I was in line, waiting to buy a coffee (caffeine is the one drug I can’t seem to function without).
The guy in front of me turned around and said, “How do you know I exist?”
I thought for a few seconds, and then said, “If you don’t, could I please cut in front of you?”
His kind, open face released a smile. He was young (probably younger than my daughters), dressed casually, wore a back-pack and those ubiquitous ear-buds — one in and one out (he’d politely popped out the left ear-bud — the one closest to me —before beginning the conversation): a student from the university, I assumed — probably fresh from a philosophy seminar.
“”No, he said; “but, if you don’t mind, could you please answer the question? It’s for a paper. I’m doing a random study of responses.”
I hadn’t noticed at first, but he was holding something in his hand: I pointed at it and asked if he was recording.
“Oh. Sorry.” He started to put it away, but I told him it wasn’t a problem: I was just curious (for no particular reason, I think I was flattered).

■ Directions ■
1. Reproduce the part of the coffee-line story above from "His kind, open" up to and including "he was recording.".
2. Summarize the coffee-line story above in two sentences.
3. In the coffee-line story above, which ear-bud had the young man taken out before he started talking?

■ Recorded information ■
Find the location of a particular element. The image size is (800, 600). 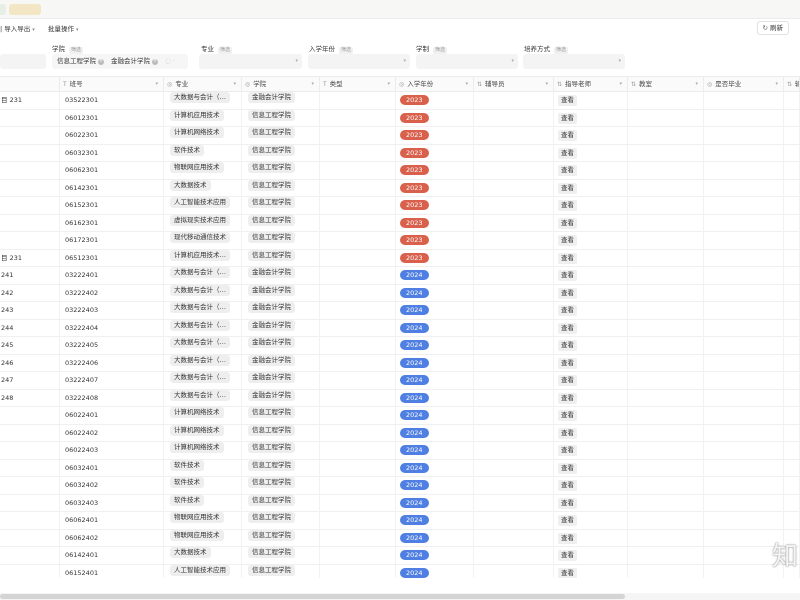

cell-name: 245 is located at coordinates (30, 346). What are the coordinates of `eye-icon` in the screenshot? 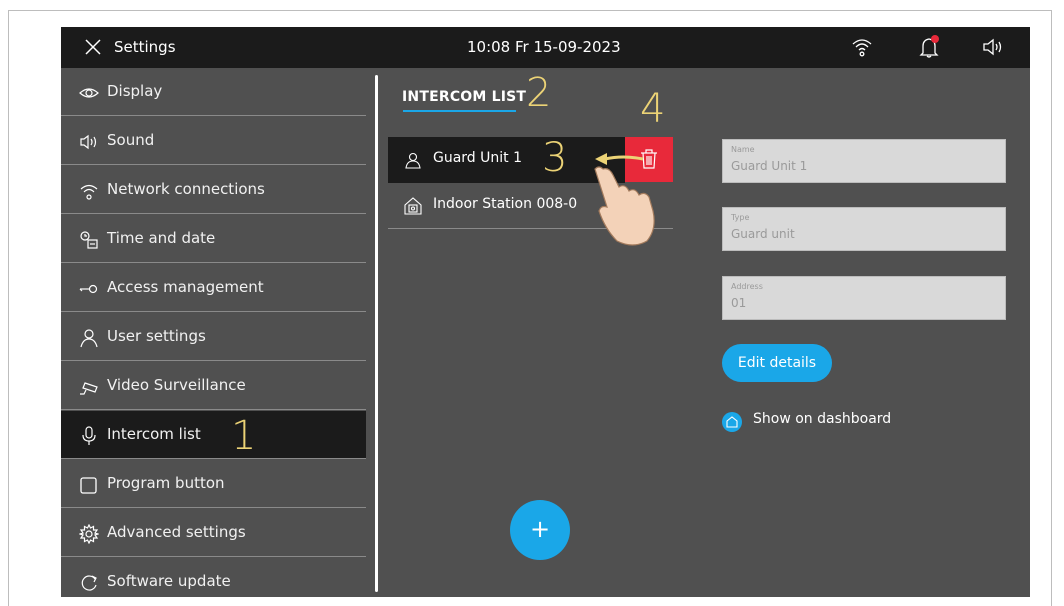 It's located at (89, 93).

■ Answers ■
1.
His kind, open face released a smile. He was young (probably younger than my daughters), dressed casually, wore a back-pack and those ubiquitous ear-buds — one in and one out (he’d politely popped out the left ear-bud — the one closest to me —before beginning the conversation): a student from the university, I assumed — probably fresh from a philosophy seminar.
“”No, he said; “but, if you don’t mind, could you please answer the question? It’s for a paper. I’m doing a random study of responses.”
I hadn’t noticed at first, but he was holding something in his hand: I pointed at it and asked if he was recording.

2. While the narrator waited in line for coffee, the young man ahead turned and asked, "How do you know I exist?", and the narrator replied by asking whether, if he didn't, the narrator could cut in front of him. He smiled, asked for a real answer because it was for a paper and a random study of responses, and when the narrator noticed he was recording, the narrator said it wasn't a problem.

3. The left ear-bud, the one closest to the narrator.